『スピノザ-読む人の肖像』を再読

 國分先生の『スピノザ-読む人の肖像』をまた読んだ。ぐいぐいと切り開いていく迫力に改めて感動する。凄いところ満載なんだけど、今回は第三種認識について「・・・そもそも私の意識が私の身体を出発点として私なりに自己と神と物を経めぐって形成してくのが第三種認識なのであるから、その成果は、私にとっては明晰判明であっても、そもそも言葉を超えている。」(p.342)「また、第三種認識が過程であるということは、直観がある程度の時間をもって形成されることをも意味しているだろう。直観を瞬間と結びつけるのはロマン主義に特有の考え方であるが、スピノザの第三種認識をそこから解釈することはできない。」(p.342~p.343)とある。僕は、ロマン主義的に捉えていたのだと思う。だから、第三種認識を別次元の常人が到達できない境地のような認識としてなんとなく考えていたんだろう。それを身に付けたらすごいよね的な、いわば単なる憧れのような境地として。

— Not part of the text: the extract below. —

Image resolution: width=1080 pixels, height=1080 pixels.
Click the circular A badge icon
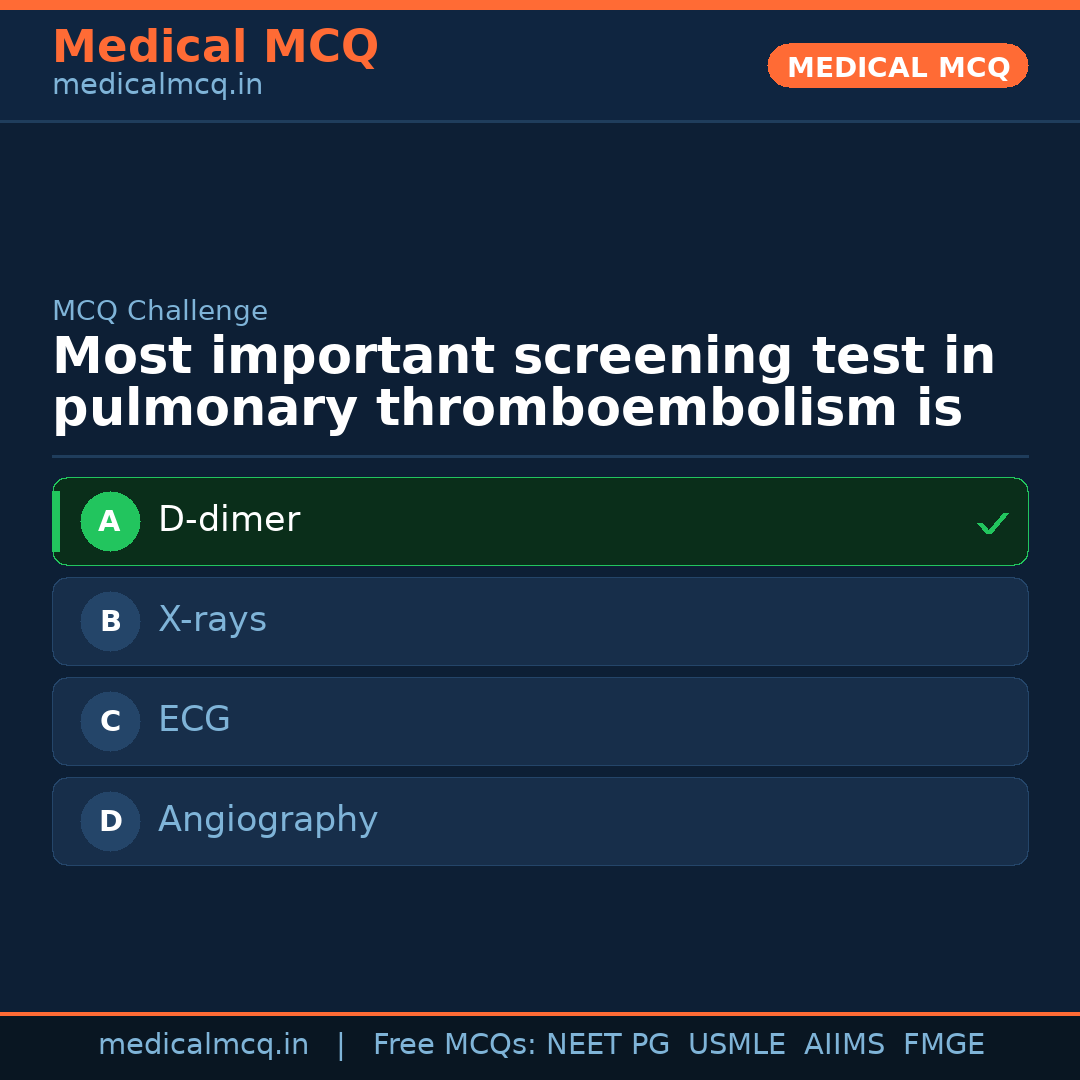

 『エチカ』は哲学書なんだけど倫理実践書と思っており、哲学者でない自分としては到底哲学として『エチカ』を考えることはできないので、日々の生活に直結する書として読んでいるわけです。そういう者が、第三種認識をロマン主義的に捉えて、なんだか拝む対象のようなものとして憧れていたのでは、いつまで経っても曖昧なまま。実践の書なのに、踏み出すための扉を見つけてない状態。『エチカ』をよく読めば、第三種認識はロマン主義的直観では決してない、ということがわかる・・・わけではなく、國分先生の言葉によって実践の道が提示された。こういう提示が満載で、これまでのスピノザ本とは全く違う。

 『はじめてのスピノザ』(講談社新書)では、フーコーがデカルトとスピノザの真理観の違いに注目したことが書いてある。「フーコーはしかし、17世紀には一人例外がいて、それがスピノザだと言っています。スピノザには、真理の獲得のためには主体の変容が必要だという考え方が残っているというわけです。」(p.151)。その後の方での「精錬の道は自ら歩まねばならない」という部分はとりわけ胸を打つ。

 僕自身は、世の中にはあらかじめ正解なるものがあって(まあ試験の答えみたいなもの)、それを見つけるのが正しいとずっと思ってた方で(だから、その時代時代の正解に右往左往する)、いつまでも真理からは遠いまま。だから、真理を見出すつもりなら、主体の変容が必要であり自身の精錬が必要だということになる。

 國分先生は意識にとりわけ注目して、意識がなければ主体の変容を引き起こすことはできないと提示されている。「意識が私の身体を出発点として・・・第三種認識を形成する」。精錬の道はキビしいのお。しかし、実践への道は提示されたと言える。